# [Activity]
Copy every line of the following data that includes the string "Main".

# [Supplied material]
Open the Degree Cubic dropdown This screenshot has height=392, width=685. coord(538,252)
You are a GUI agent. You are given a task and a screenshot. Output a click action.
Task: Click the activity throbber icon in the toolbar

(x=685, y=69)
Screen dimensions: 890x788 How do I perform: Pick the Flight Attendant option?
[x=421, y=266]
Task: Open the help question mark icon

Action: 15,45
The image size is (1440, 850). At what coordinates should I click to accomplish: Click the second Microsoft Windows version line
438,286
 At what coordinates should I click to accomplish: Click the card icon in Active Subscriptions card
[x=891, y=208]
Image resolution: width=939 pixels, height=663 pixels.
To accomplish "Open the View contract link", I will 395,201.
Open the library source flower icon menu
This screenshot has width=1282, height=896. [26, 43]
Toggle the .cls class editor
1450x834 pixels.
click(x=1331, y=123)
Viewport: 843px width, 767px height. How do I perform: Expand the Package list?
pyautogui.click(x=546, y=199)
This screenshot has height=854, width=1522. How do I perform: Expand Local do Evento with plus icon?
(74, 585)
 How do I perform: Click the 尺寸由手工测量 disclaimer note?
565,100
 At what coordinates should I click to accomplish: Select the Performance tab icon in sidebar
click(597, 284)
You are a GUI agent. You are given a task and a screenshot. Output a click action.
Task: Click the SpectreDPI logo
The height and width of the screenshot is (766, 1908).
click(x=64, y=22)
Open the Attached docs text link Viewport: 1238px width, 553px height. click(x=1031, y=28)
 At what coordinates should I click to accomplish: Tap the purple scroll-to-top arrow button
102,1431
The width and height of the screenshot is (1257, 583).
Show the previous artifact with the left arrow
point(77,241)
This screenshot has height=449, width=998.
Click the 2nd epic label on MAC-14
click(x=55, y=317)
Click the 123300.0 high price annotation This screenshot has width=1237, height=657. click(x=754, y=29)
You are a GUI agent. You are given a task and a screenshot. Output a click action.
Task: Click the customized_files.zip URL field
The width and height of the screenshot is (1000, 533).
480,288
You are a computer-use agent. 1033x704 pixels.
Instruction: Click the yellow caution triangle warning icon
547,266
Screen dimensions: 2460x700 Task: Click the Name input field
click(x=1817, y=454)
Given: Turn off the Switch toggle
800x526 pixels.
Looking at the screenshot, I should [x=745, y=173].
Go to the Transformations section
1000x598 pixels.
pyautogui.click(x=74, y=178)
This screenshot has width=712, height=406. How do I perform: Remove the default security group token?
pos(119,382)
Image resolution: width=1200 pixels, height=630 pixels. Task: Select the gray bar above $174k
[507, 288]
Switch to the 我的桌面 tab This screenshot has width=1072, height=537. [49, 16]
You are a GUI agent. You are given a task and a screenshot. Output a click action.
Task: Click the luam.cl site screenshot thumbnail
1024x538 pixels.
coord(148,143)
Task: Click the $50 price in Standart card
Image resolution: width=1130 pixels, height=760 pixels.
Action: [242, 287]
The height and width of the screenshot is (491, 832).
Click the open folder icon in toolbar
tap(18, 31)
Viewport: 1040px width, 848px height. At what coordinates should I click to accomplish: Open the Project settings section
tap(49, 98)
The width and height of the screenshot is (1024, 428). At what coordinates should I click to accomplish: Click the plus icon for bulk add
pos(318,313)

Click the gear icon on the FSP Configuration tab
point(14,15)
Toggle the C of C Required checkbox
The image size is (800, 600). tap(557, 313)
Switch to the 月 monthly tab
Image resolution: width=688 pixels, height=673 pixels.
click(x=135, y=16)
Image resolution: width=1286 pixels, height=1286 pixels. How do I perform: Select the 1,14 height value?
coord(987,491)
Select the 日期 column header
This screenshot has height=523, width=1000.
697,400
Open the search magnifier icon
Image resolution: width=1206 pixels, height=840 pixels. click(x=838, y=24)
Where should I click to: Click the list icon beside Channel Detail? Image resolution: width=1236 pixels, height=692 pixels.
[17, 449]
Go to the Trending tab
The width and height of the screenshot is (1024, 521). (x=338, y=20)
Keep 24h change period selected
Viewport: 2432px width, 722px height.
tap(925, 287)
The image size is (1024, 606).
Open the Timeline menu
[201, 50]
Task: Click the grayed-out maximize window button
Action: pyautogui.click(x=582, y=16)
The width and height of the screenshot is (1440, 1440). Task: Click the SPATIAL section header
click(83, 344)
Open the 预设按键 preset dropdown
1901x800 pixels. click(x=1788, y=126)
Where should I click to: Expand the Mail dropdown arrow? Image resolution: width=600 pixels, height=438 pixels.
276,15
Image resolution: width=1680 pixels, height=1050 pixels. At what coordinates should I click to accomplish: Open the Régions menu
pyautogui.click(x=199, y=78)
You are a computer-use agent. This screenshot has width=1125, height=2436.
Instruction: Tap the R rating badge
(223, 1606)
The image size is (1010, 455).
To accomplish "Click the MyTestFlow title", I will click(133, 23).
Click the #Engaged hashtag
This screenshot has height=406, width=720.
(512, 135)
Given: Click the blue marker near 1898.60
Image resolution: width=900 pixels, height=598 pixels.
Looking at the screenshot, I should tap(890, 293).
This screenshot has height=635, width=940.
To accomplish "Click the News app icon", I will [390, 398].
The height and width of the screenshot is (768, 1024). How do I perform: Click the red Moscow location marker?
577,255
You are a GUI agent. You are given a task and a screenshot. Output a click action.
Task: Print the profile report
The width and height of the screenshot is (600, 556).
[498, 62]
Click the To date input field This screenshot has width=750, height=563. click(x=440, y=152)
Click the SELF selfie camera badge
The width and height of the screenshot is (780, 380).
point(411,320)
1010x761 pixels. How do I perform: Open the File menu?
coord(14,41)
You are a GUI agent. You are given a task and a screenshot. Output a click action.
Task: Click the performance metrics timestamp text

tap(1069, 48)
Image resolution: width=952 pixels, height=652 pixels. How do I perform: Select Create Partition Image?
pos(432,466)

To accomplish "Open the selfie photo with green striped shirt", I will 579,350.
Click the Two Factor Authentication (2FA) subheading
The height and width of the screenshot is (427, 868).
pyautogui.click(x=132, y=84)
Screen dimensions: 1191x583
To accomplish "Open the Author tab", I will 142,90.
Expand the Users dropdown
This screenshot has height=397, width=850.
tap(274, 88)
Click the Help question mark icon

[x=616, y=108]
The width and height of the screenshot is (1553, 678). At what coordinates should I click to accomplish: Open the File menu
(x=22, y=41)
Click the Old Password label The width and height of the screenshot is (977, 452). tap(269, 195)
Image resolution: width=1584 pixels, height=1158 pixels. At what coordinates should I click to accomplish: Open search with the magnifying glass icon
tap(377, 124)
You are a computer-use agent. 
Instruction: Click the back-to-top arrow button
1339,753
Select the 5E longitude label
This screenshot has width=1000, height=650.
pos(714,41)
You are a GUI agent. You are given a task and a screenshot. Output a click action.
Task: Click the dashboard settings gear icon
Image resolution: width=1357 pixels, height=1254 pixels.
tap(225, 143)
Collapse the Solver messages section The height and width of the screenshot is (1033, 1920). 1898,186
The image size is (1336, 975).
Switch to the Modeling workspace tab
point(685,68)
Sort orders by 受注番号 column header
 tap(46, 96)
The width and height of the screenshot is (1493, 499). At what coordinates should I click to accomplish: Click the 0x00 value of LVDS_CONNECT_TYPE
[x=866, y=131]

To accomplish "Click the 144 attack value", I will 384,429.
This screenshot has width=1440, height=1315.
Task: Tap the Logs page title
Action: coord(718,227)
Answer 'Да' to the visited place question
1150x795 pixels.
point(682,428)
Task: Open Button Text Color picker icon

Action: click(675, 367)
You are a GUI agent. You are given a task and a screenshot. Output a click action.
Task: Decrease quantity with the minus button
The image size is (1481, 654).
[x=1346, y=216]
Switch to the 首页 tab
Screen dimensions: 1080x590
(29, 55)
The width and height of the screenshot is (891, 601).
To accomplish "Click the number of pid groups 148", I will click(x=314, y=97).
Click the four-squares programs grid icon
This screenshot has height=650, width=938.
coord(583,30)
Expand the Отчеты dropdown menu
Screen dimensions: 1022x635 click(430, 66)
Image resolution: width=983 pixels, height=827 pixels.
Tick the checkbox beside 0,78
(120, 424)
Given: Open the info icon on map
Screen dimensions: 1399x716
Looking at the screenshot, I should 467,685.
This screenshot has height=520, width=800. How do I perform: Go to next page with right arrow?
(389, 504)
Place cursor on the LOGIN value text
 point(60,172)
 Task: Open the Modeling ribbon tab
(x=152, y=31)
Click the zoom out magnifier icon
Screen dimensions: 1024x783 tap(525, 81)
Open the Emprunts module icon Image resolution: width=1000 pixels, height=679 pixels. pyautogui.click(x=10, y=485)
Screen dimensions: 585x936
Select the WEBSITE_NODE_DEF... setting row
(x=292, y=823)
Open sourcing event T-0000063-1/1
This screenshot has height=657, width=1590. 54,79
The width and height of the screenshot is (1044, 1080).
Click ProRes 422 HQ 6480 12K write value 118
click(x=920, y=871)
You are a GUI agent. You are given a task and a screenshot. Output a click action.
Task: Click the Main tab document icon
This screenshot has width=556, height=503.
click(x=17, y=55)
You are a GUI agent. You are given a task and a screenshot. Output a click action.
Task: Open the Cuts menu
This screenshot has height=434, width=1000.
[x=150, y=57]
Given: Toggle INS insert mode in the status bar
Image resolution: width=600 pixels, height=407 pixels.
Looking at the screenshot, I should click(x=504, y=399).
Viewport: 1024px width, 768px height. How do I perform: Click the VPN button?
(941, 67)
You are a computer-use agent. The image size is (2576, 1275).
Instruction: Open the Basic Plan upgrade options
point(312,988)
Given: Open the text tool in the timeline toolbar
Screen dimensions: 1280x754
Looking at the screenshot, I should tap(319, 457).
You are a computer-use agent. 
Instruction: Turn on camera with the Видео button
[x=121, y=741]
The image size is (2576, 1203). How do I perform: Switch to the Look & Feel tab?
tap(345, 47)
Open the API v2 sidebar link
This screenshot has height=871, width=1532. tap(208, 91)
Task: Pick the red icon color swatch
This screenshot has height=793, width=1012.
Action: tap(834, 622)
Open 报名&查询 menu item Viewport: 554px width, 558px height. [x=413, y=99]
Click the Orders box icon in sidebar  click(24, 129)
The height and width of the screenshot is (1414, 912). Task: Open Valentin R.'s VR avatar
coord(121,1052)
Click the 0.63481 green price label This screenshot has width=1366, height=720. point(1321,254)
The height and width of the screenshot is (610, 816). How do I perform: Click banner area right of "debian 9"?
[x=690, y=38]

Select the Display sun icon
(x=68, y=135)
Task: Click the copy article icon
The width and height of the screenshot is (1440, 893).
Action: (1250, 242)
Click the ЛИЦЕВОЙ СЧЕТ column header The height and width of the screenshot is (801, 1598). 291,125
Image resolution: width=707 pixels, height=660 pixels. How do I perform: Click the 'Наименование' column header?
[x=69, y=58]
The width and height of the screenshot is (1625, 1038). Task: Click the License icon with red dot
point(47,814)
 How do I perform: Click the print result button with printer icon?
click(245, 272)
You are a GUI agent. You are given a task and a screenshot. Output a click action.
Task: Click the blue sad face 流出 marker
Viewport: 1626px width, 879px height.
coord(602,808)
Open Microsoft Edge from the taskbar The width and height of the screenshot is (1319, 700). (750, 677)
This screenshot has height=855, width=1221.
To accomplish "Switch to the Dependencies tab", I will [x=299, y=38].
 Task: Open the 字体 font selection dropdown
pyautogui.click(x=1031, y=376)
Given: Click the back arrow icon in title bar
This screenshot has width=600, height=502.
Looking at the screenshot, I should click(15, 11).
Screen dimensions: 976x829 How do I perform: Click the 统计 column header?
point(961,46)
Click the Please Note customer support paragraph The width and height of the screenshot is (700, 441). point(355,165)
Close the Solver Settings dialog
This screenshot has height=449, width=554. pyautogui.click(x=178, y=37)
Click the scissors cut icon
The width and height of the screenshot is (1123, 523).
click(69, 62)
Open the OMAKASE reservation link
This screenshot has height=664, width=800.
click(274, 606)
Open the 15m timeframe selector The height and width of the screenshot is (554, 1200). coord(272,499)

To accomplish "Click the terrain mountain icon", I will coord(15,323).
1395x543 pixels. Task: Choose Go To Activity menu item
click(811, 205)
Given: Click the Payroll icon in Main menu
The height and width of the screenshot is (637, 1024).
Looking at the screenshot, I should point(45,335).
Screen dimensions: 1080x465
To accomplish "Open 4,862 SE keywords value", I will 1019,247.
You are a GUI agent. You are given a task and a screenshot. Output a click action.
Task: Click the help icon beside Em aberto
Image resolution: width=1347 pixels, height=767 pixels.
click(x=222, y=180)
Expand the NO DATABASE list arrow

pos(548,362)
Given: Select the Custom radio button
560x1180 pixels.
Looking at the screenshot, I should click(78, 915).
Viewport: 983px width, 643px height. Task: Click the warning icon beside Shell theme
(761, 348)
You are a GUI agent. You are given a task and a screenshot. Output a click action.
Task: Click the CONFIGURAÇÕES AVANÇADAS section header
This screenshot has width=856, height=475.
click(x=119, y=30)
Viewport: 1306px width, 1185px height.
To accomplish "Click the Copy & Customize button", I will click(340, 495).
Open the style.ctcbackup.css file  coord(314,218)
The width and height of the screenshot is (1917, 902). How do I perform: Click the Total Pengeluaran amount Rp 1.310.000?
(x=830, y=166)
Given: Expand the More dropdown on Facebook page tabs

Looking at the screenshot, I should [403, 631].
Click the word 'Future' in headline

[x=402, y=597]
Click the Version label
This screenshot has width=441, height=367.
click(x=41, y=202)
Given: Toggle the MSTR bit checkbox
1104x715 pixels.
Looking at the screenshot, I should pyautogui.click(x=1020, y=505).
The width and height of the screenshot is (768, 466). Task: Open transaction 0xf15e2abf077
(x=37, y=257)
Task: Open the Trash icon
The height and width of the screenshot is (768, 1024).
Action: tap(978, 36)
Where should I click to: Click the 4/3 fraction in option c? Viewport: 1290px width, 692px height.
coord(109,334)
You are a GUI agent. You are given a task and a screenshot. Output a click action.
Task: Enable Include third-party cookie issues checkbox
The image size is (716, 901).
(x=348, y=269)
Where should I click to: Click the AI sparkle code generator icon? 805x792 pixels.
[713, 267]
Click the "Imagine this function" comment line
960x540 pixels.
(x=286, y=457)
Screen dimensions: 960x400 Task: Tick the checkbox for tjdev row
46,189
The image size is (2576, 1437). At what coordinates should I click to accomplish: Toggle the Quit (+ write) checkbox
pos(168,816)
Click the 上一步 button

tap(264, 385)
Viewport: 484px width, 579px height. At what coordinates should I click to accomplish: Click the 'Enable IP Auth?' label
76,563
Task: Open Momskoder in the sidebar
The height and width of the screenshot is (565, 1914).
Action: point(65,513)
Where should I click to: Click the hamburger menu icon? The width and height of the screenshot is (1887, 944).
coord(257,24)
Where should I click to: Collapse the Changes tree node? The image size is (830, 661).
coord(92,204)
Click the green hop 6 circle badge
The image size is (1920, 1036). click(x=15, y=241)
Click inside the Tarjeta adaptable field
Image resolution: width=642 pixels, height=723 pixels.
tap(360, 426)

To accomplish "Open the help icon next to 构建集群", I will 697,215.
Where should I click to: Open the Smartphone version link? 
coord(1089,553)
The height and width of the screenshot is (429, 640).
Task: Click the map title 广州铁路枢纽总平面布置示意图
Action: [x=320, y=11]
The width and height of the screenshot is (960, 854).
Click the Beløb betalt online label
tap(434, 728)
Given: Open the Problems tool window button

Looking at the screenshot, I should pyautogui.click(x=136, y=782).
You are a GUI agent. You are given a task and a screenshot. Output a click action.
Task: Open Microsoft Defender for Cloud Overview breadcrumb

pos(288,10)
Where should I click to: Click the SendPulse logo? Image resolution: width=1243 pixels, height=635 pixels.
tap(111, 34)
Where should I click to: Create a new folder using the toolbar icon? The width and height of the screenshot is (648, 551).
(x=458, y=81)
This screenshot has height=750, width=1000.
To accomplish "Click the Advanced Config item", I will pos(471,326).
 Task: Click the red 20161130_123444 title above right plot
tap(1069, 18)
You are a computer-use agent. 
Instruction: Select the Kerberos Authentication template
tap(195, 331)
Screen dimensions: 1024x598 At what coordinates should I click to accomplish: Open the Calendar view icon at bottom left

# [Written answer]
Task: Click the Main tab document icon
Given: Click the Payroll icon in Main menu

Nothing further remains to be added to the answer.